Though the Saudi-backed forces of Hadi and UAE-backed southern separatists have clashed before, their feud escalated dramatically after a rocket strike claimed by the Houthis earlier this month killed members of the pro-south fighters. The Southern Transitional Council ultimately held the pro-government Islamist group Islah for the attack, claiming it was intended to undermine separatist control of Aden, and fire was exchanged between the rival sides at a funeral for the slain fighters.

The separatists would go on to take key government buildings, overwhelming the presidential guard at the palace that Hadi has long abandoned since relocating to Saudi Arabia. With the Houthis in Sanaa and the separatists in Aden, however, the internationally-recognized government of Yemen had no home in the country itself.

The Houthis have meanwhile pointed to the inter-coalition conflict as further reason to consider Saudi Arabia and the UAE's intervention illegitimate. On Thursday, rebel Supreme Political Council member Mohammed Ali al-Houthi tweeted that the group was "monitoring the events in Aden" as the Southern Transitional Council held its massive rally there.
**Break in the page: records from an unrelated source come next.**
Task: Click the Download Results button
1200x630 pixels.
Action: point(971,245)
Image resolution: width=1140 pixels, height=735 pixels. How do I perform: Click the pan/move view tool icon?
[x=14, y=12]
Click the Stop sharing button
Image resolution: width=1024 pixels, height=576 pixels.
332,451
The U.S. has expressed concern over the situation in Aden, but has faced domestic struggles in backing the coalition. Amid accusations that Saudi Arabia and the UAE were responsible for war crimes there, Congress moved to block President Donald Trump's ability to offer military assistance to their war effort there, but the U.S. leader vetoed the historic vote, expressing unwavering support for the monarchies he viewed as leading allies in efforts to isolate Iran in the region.